== 作業内容 ==
以下のリスト全体で「Viewport」をすべて「Window」に置き換えて更新してください。それ以外の箇所は変えずにリストを示してください。

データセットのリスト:
※

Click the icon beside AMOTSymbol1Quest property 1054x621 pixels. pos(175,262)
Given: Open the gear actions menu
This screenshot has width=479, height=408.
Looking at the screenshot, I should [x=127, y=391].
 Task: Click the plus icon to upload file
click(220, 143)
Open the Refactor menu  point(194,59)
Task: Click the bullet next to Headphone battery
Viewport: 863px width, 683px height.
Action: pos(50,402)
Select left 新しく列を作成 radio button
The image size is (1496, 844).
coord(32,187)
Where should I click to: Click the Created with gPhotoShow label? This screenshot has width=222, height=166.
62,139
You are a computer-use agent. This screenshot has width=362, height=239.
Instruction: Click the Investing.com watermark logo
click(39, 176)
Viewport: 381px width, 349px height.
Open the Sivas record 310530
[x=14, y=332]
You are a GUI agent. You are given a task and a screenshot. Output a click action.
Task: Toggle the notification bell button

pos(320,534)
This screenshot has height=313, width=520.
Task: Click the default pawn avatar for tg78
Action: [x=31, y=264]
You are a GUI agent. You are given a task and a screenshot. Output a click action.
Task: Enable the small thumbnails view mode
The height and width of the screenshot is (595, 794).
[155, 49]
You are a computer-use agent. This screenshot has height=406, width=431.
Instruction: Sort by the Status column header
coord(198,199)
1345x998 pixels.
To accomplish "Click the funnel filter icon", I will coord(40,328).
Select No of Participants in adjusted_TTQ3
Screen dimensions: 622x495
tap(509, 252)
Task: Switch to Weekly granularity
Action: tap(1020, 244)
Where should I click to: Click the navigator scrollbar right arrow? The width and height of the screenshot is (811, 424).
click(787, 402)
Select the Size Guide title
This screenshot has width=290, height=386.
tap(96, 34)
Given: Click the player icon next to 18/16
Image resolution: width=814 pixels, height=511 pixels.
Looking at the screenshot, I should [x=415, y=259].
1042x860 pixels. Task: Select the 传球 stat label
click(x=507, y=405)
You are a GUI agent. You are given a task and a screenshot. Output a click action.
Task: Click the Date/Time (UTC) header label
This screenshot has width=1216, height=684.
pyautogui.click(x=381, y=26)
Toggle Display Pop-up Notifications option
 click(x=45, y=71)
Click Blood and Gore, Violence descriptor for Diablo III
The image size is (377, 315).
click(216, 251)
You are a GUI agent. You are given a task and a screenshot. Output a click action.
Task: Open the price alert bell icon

※

== 最終結果 ==
Click the icon beside AMOTSymbol1Quest property 1054x621 pixels. pos(175,262)
Given: Open the gear actions menu
This screenshot has width=479, height=408.
Looking at the screenshot, I should [x=127, y=391].
 Task: Click the plus icon to upload file
click(220, 143)
Open the Refactor menu  point(194,59)
Task: Click the bullet next to Headphone battery
Window: 863px width, 683px height.
Action: pos(50,402)
Select left 新しく列を作成 radio button
The image size is (1496, 844).
coord(32,187)
Where should I click to: Click the Created with gPhotoShow label? This screenshot has width=222, height=166.
62,139
You are a computer-use agent. This screenshot has width=362, height=239.
Instruction: Click the Investing.com watermark logo
click(39, 176)
Window: 381px width, 349px height.
Open the Sivas record 310530
[x=14, y=332]
You are a GUI agent. You are given a task and a screenshot. Output a click action.
Task: Toggle the notification bell button

pos(320,534)
This screenshot has height=313, width=520.
Task: Click the default pawn avatar for tg78
Action: [x=31, y=264]
You are a GUI agent. You are given a task and a screenshot. Output a click action.
Task: Enable the small thumbnails view mode
The height and width of the screenshot is (595, 794).
[155, 49]
You are a computer-use agent. This screenshot has height=406, width=431.
Instruction: Sort by the Status column header
coord(198,199)
1345x998 pixels.
To accomplish "Click the funnel filter icon", I will coord(40,328).
Select No of Participants in adjusted_TTQ3
Screen dimensions: 622x495
tap(509, 252)
Task: Switch to Weekly granularity
Action: tap(1020, 244)
Where should I click to: Click the navigator scrollbar right arrow? The width and height of the screenshot is (811, 424).
click(787, 402)
Select the Size Guide title
This screenshot has width=290, height=386.
tap(96, 34)
Given: Click the player icon next to 18/16
Image resolution: width=814 pixels, height=511 pixels.
Looking at the screenshot, I should [x=415, y=259].
1042x860 pixels. Task: Select the 传球 stat label
click(x=507, y=405)
You are a GUI agent. You are given a task and a screenshot. Output a click action.
Task: Click the Date/Time (UTC) header label
This screenshot has width=1216, height=684.
pyautogui.click(x=381, y=26)
Toggle Display Pop-up Notifications option
 click(x=45, y=71)
Click Blood and Gore, Violence descriptor for Diablo III
The image size is (377, 315).
click(216, 251)
You are a GUI agent. You are given a task and a screenshot. Output a click action.
Task: Open the price alert bell icon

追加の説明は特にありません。